Chicago Board of Trade Market News

Outlook: March corn futures are 10 ½ cents (1.8 percent) higher this week and have fully erased last week’s declines amid choppy, weather-driven trade. Dry conditions in parts of South America have pushed futures higher even amid a holiday-week slowdown in export trade. The market is increasingly focused on next week’s WASDE report from USDA and futures are starting to enter a sideways pattern as traders position for the new commodity outlooks.

Much of the market’s focus in the past two weeks has been on the hot, dry weather forecast for Argentina and southern Brazil. The weather pattern has perhaps the most immediate effect on the region’s soybean crop, but traders and analysts are evaluating potential impacts on corn too. In Argentina, where 31 percent of the crop (and 55 percent of the early-planted corn) is currently silking, hot temperatures (exceeding 32° Celsius or 90° Fahrenheit) and below-normal rainfall have depressed crop conditions. This week, the Buenos Aires Grain Exchange estimated 40 percent of the crop was rated good/excellent, down 18 percent from the prior week. Notably, however, just 12 percent of the crop was rated good/excellent this time last year. The forecast for the coming 10 days offers little relief, with continued hot temperatures and scattered showers across central Argentina.
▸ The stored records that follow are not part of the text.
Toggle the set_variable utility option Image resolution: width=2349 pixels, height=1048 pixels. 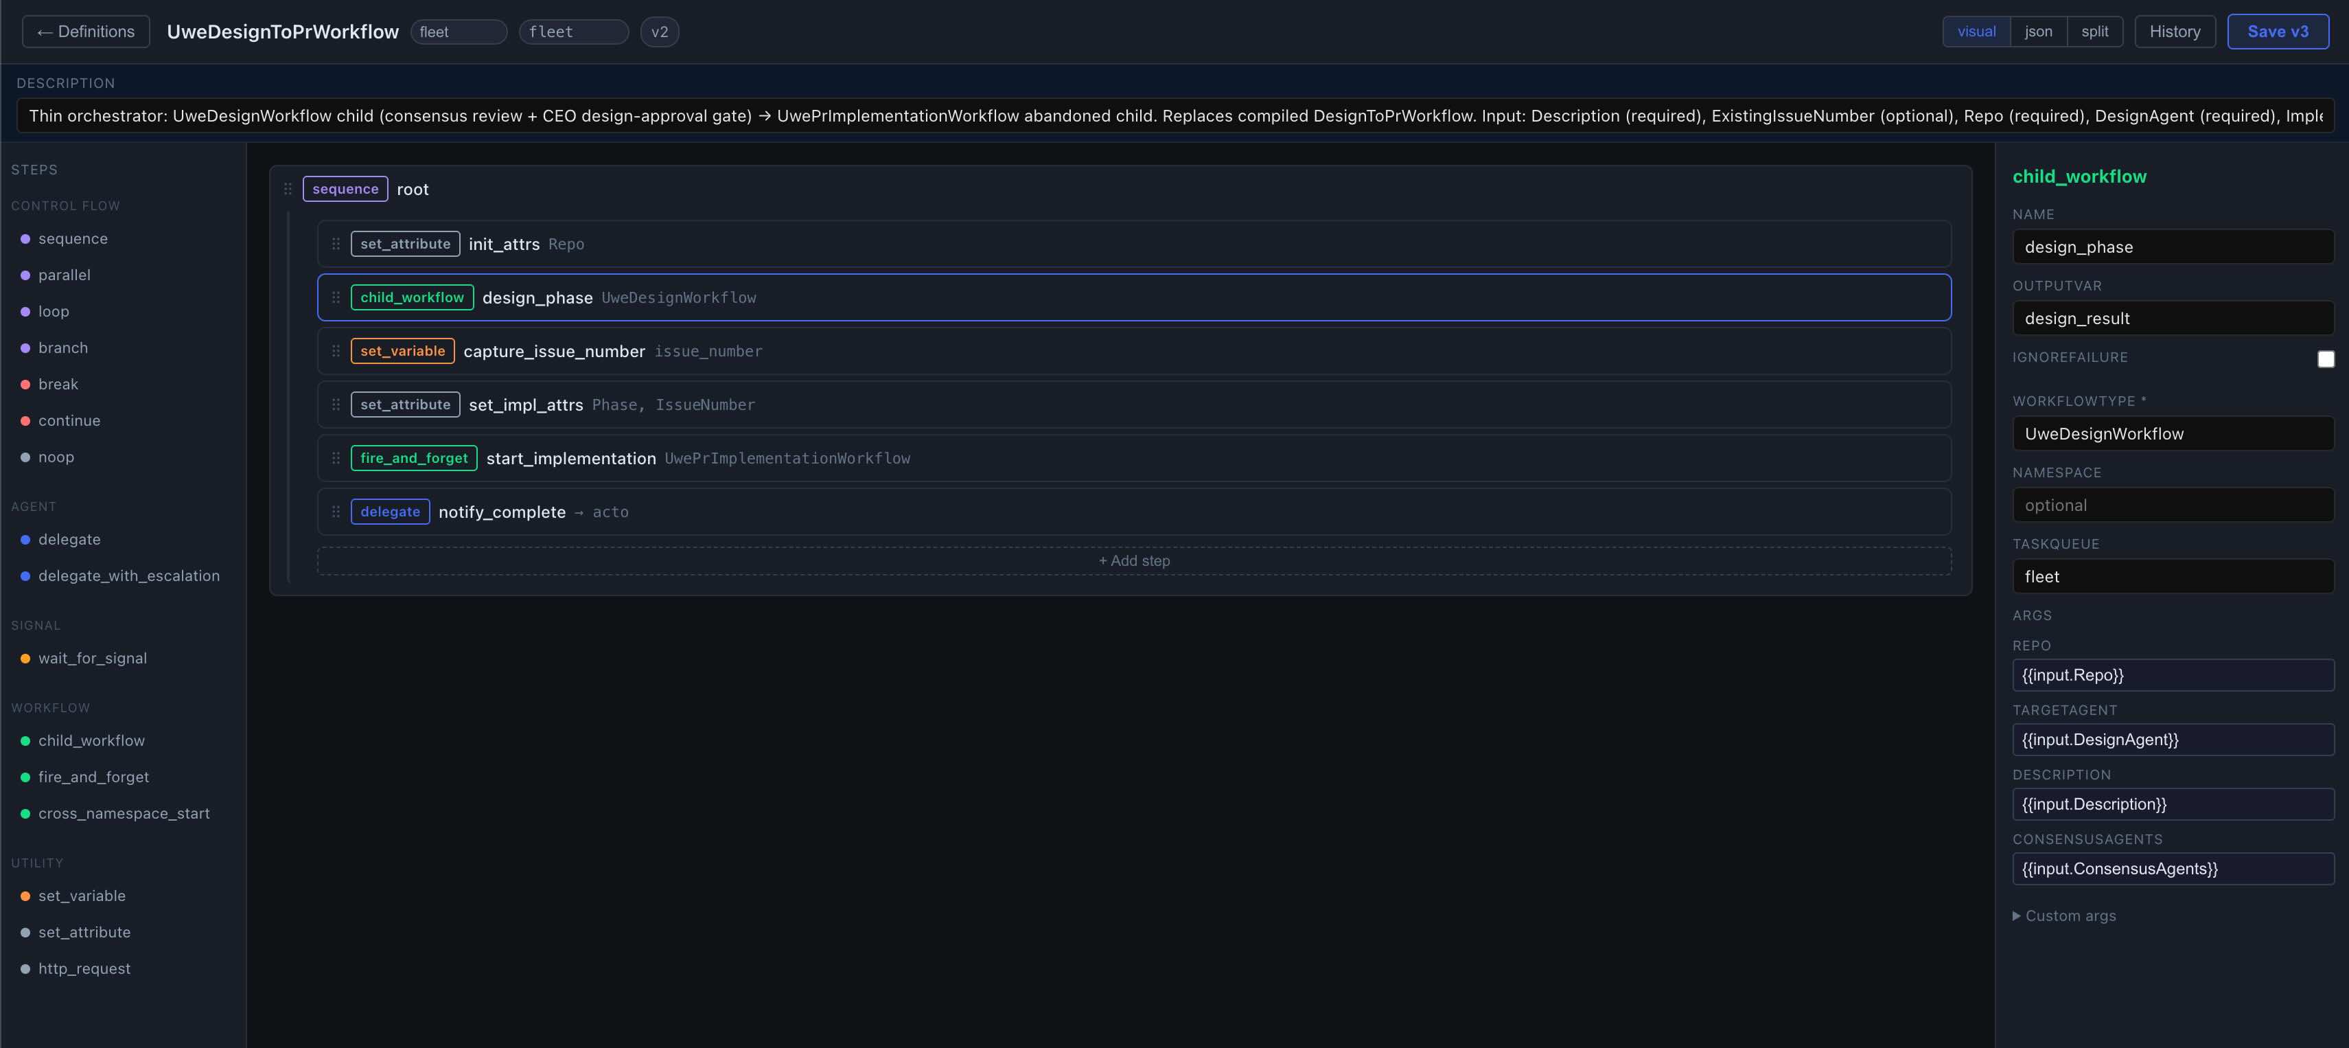click(82, 895)
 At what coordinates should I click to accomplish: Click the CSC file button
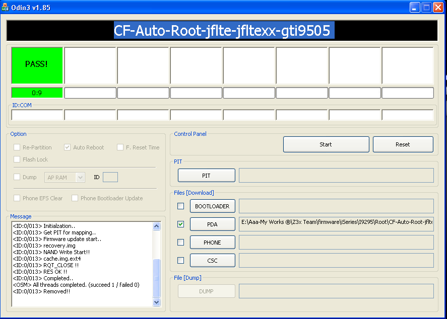pos(212,260)
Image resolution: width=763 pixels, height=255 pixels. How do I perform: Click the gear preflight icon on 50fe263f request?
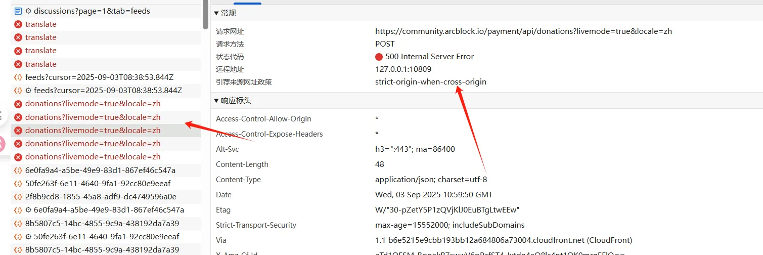[28, 236]
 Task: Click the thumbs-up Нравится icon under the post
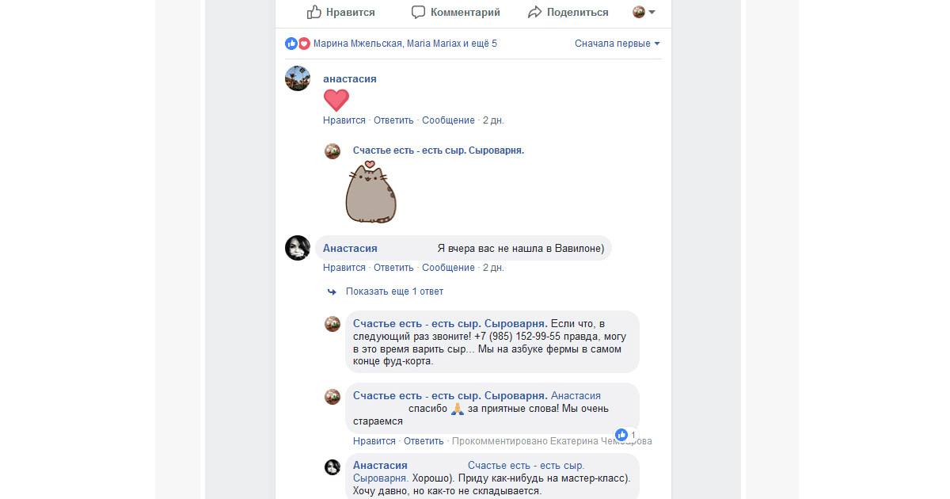(314, 12)
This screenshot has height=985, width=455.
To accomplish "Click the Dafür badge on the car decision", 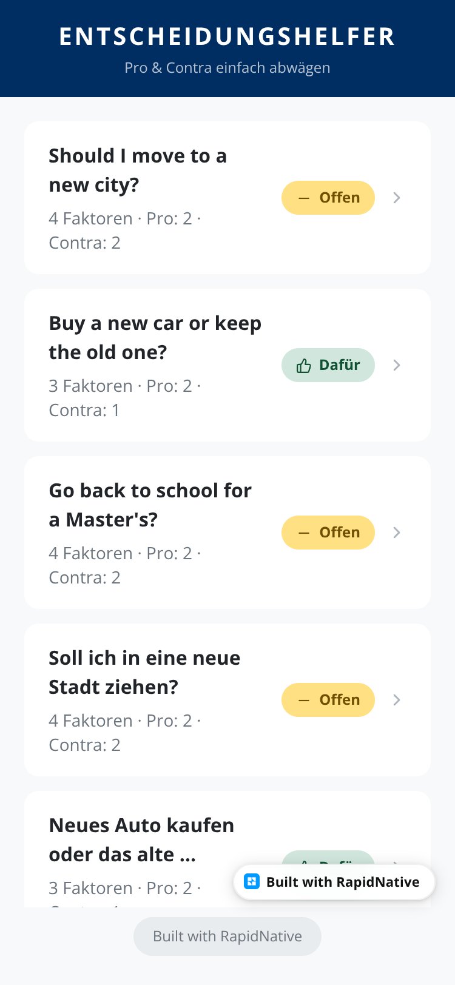I will [328, 365].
The threatening weather forecast for Argentina and southern Brazil has prompted traders to add a “weather premium” to soybean and, to a lesser extent, corn futures. Funds are also positioning for the 12 January WASDE report and are expanding long positions in corn and soybeans. Most analysts expect USDA to leave the South American production outlook unchanged or to make minor cuts, as is the agency’s typical approach in the January WASDE. If USDA maintains that pattern this year, it will lean bearish corn futures in the short-run while the weather forecast will dictate long-run price trends.

The weekly Export Sales report reflected the low-volume trade that occurred between the Christmas and New Years holidays. Net sales totaled 0.256 MMT, down 79 percent from the prior week, while weekly exports were up 7 percent at 0.985 MMT. The export volume pushed YTD exports to 14.65 MMT (down 4 percent) and YTD bookings (exports plus unshipped sales) to 40.996 MMT (down 7 percent). YTD bookings account for 58.6 percent of USDA’s December WASDE export forecast while shipments, due largely to U.S. Gulf shutdowns after Hurricane Ida, total 21 percent of USDA’s projection.

March corn futures have been volatile this week with Monday’s bearish outside day finding no follow through selling and sparking a 20-cent rally on Tuesday. The contract has drifted lower since then but has found support on breaks below $6.00. Technically, trendline support was broken on Monday but trading range support was established at $5.84 ½. Until the WASDE is released, it seems March corn will stick to a $5.84 to $6.16 trading range.